GIVEN PROBLEM 1 —
In the post on Mormons, Prop 8, and 501(c)(3), which law review published Brian Galle's article?

SELECTION —
Mormons, Prop 8, and 501(c)(3)

Associate law professor at Florida State University’s School of Law who is currently a visiting professor at Georgetown University’s Law Center; Brian Galle, wrote an interesting essay on the Mormon Church’s involvement in Prop 8 and whether it should affect the Church’s 501(c)(3) tax exempt status. Galle wrote the article for Northwestern University’s law review.

After Proposition 8 was passed, people from all over the country voiced their opinion as to whether or not the LDS Church crossed the line for its political involvement and if that involvement should affect its tax status. Among the many articles that I’d read on the subject, none went into a detailed legal analysis of the situation, they were more just people’s opinion on the situation. However, Galle did a good job of analyzing the pertinent law’s and how they applied to the LDS Church’s involvement in Prop 8.

I do however disagree with Galle’s conclusion that if the Church were taken to court the outcome of the case would be uncertain. Galle concluded that “Under existing precedent, the outcome of any challenge to the LDS Church’s intervention in Proposition 8 is uncertain. Most caselaw has looked to the cost, and perhaps time and effort, devoted to lobbying, and compared that to the organization’s overall size. By that standard, the Church’s vast size likely shields it from any serious threat of revocation. But that method has serious problems. It fails to consider the true economic value of political endorsements by influential organizations with extensive and time-tested lists of phone numbers and e-mail addresses. And more importantly, it neglects the fact that under either of the most persuasive explanations for the very existence of the lobbying limits, it makes no sense to permit multi-million dollar expenditures simply because a charity itself is large.

GIVEN PROBLEM 2 —
Edit the entries by rewriting the lines starting at "You are a GUI" and ending at "The width and", with "agent" changed to "assistant" and everything else left unchanged.

MATERIAL TO PROCESS —
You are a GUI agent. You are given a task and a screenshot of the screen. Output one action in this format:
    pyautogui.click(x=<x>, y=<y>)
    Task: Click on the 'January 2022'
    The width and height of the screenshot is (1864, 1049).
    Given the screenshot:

...

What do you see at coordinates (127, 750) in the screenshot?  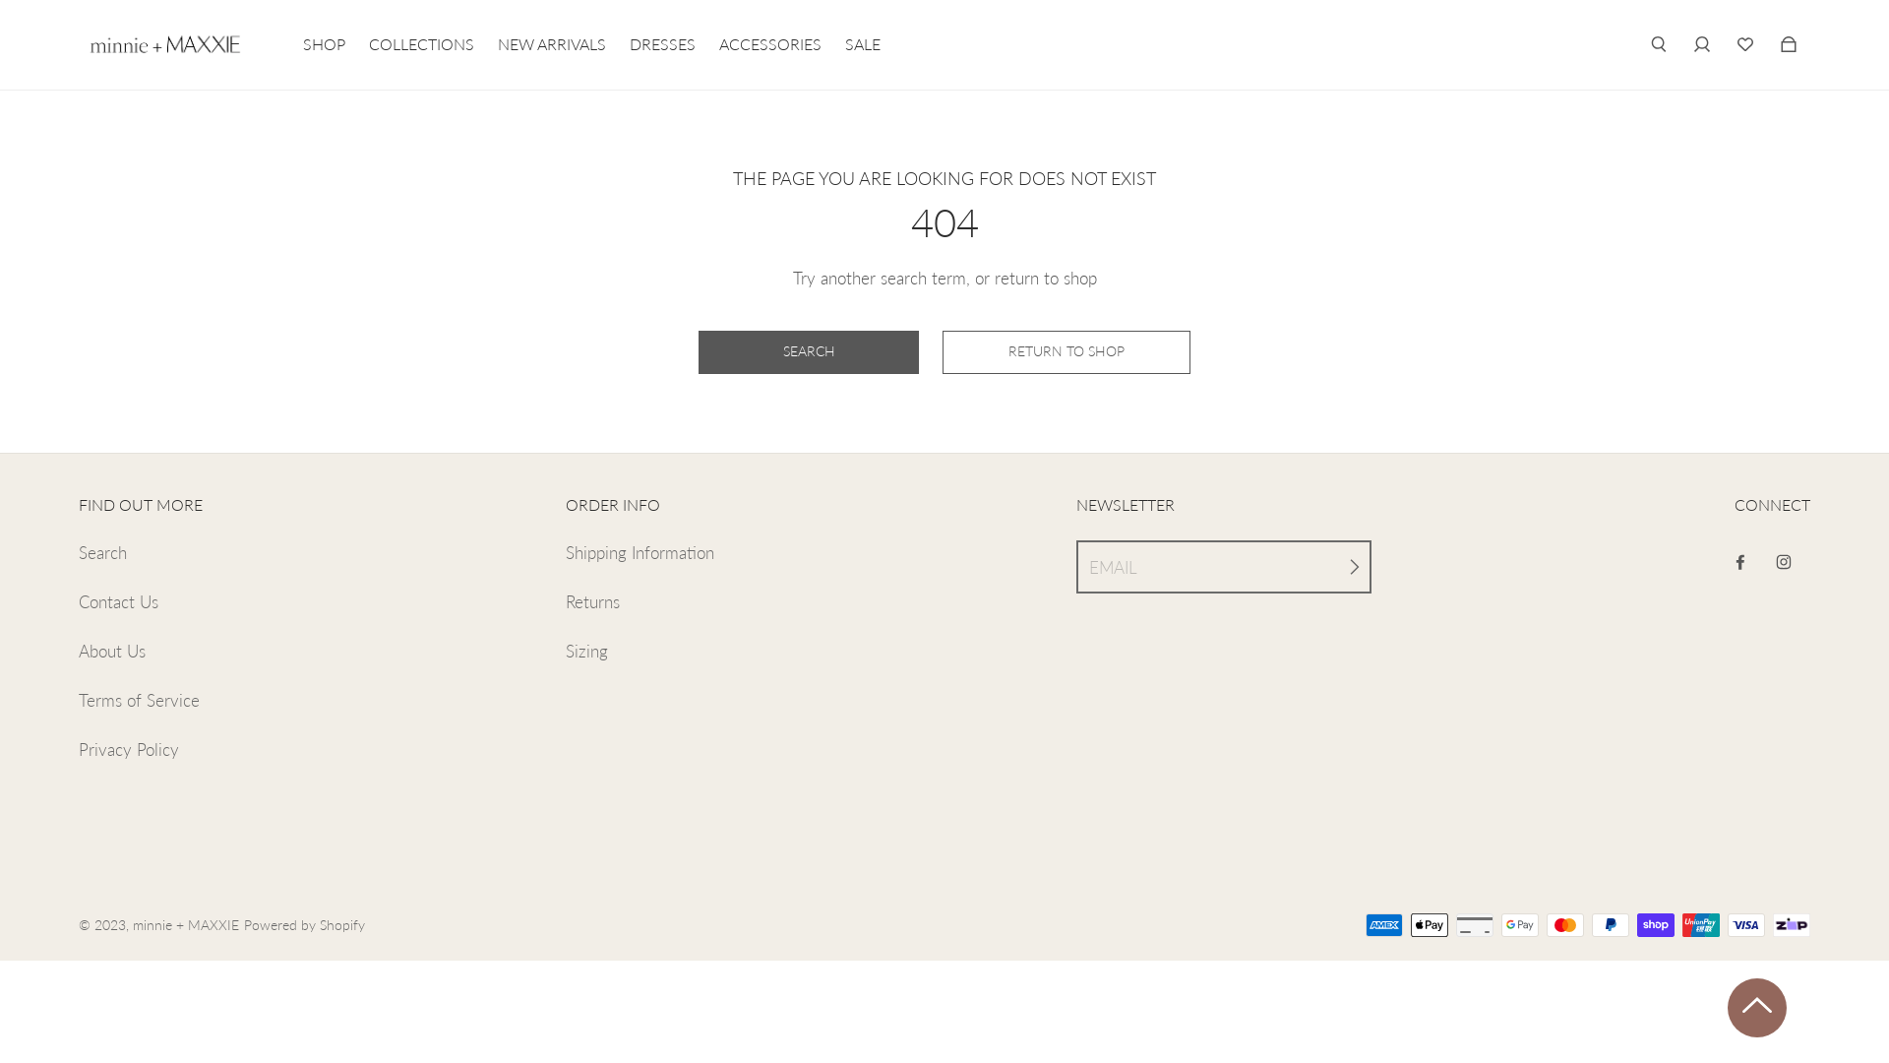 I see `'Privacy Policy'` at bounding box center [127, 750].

SOLUTION 1 —
Northwestern University's law review.

SOLUTION 2 —
You are a GUI assistant. You are given a task and a screenshot of the screen. Output one action in this format:
    pyautogui.click(x=<x>, y=<y>)
    Task: Click on the 'January 2022'
    The width and height of the screenshot is (1864, 1049).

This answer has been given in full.